New technologies are revolutionizing decision-making. For CFOs and their teams – the traditional guardians of “the truth” about the planning and performance of those decisions – the opportunity to forge new strategic partnerships across the enterprise is immense.
The days of the blocking finance function – with a CFO who always seems to say “no” – are long gone. A host of emerging technologies are moving the finance team decisively away from record-keeping and reporting, and into strategic partnership and predictive analysis.
That’s one message from a new Economist Intelligence Unit (EIU) report into the role of the CFO. The New Bridge-Builders , based on interviews with CFOs and thought leaders across the world, argues that the only way organizations can survive is to adopt technologies such as artificial intelligence to deliver efficiency, agility, universal connectivity – and the ability to forecast with unerring accuracy.

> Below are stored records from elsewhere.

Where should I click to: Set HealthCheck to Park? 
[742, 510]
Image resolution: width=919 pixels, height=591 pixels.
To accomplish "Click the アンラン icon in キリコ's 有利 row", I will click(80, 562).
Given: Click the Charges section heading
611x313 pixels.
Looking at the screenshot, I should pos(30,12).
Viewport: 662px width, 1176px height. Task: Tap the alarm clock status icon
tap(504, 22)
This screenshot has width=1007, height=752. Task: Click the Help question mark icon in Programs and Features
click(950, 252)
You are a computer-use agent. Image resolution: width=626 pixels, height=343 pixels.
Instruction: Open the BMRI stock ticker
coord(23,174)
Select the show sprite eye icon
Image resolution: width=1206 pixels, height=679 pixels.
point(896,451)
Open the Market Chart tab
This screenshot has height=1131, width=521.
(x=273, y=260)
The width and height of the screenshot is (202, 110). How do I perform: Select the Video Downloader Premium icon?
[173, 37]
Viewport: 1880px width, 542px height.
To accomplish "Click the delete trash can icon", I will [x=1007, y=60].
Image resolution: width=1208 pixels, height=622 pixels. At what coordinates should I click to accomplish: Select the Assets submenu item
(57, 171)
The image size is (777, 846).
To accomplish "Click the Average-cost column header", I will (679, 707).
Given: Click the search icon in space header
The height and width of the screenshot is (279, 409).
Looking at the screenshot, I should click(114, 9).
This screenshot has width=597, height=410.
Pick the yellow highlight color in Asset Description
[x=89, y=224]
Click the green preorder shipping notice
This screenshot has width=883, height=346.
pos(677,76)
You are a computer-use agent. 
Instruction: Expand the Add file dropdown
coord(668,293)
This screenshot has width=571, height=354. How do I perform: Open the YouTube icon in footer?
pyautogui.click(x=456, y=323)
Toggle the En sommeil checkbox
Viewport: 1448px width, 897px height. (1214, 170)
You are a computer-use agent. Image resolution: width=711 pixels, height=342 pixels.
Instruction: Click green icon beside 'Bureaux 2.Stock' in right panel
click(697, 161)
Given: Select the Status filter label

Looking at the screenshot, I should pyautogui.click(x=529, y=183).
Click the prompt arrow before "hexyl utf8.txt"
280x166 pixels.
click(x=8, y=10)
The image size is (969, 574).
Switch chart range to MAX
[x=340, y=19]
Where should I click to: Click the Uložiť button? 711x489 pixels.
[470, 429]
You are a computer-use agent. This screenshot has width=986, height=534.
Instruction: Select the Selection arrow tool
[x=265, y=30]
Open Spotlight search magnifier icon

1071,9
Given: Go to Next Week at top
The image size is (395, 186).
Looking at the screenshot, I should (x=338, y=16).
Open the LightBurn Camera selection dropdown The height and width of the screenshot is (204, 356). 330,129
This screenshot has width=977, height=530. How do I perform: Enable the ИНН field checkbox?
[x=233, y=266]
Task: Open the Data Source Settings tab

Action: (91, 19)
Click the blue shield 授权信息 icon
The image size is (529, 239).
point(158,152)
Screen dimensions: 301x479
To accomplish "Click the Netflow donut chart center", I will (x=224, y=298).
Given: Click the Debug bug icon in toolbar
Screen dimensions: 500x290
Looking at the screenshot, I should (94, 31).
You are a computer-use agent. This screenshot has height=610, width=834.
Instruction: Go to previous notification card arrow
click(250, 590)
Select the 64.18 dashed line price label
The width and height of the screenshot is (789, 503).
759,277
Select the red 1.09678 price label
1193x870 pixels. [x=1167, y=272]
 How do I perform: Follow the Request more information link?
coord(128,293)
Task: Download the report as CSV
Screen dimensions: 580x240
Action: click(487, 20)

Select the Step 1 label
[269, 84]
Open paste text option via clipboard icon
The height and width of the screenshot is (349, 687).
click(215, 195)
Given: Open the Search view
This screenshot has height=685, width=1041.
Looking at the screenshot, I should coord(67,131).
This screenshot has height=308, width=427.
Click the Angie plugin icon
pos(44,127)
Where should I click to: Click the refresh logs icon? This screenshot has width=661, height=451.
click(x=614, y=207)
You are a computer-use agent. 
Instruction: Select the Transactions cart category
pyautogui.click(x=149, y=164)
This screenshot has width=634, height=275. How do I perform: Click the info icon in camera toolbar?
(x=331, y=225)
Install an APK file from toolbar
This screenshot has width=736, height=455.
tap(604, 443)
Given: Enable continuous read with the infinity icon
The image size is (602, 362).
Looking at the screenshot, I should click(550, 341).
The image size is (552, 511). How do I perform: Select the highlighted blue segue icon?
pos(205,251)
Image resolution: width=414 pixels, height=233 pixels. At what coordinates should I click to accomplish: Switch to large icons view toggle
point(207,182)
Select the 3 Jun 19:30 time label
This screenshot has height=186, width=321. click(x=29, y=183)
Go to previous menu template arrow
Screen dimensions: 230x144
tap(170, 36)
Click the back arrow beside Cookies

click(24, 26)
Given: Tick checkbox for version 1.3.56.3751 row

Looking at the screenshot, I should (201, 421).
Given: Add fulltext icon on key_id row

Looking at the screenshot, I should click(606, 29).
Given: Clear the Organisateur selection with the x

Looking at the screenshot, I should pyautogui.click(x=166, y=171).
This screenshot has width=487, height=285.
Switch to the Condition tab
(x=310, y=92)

Or as Bhavesh Shah, senior VP finance at Johnson & Johnson, puts it, “Everyone – customers above all – wants everything faster and cheaper. This puts pressure on the entire business.”
It creates two issues for the finance function. First, decisions that deliver agility and efficiency must be based on sound data – and increasingly, on sound forecasting. Finance is now in a position to influence decision-makers across the enterprise with richer, more predictive analysis to give more certainty to those fast decisions. For example, AI can analyze supplier behavior and predict where business units can cut costs by seeking early payment discounts.
Second, finance is often the pioneer for technologies, such as AI, that will permeate the business over time. What’s being used today in finance to automate reporting and analysis, or to capture and interrogate large sets of often fuzzy data – well, tomorrow that’s going to be underpinning faster, cheaper and better operations in marketing, HR, sales and production.
But that presents another big challenge for CFOs. According to a recent Grant Thornton study, “only 12% of CFOs strongly agree that they have an effective system for measuring financial KPIs associated with technology.” As we roll out systems whose dependencies, capabilities and effects are felt much more widely across a connected enterprise, this issue gets more acute.
And as technology such as AI brings the finance function into even more meaningful contact with the softer assets of a business – especially intangible assets such as brands, IP and even social influence – that now define success, being able to evaluate their effects becomes even more important.
One of the EIU contributors, James Orpen (finance director for Consumer Products Division UK & Ireland at L’Oreal) issued a warning about this. “Most organizations are probably measuring one or two per cent of the things they are doing because they haven’t got the capacity to be able to measure more.” Which means the AI capabilities we’re already seeing become not just nice-to-have, but critical to the most basic function of finance: understanding what is going on.
Whether it’s the business at large or the technology it deploys, the finance function remit is evolving. CFOs have traditionally looked at the past to understand the present. Now they can – and must – look at the present to understand the future.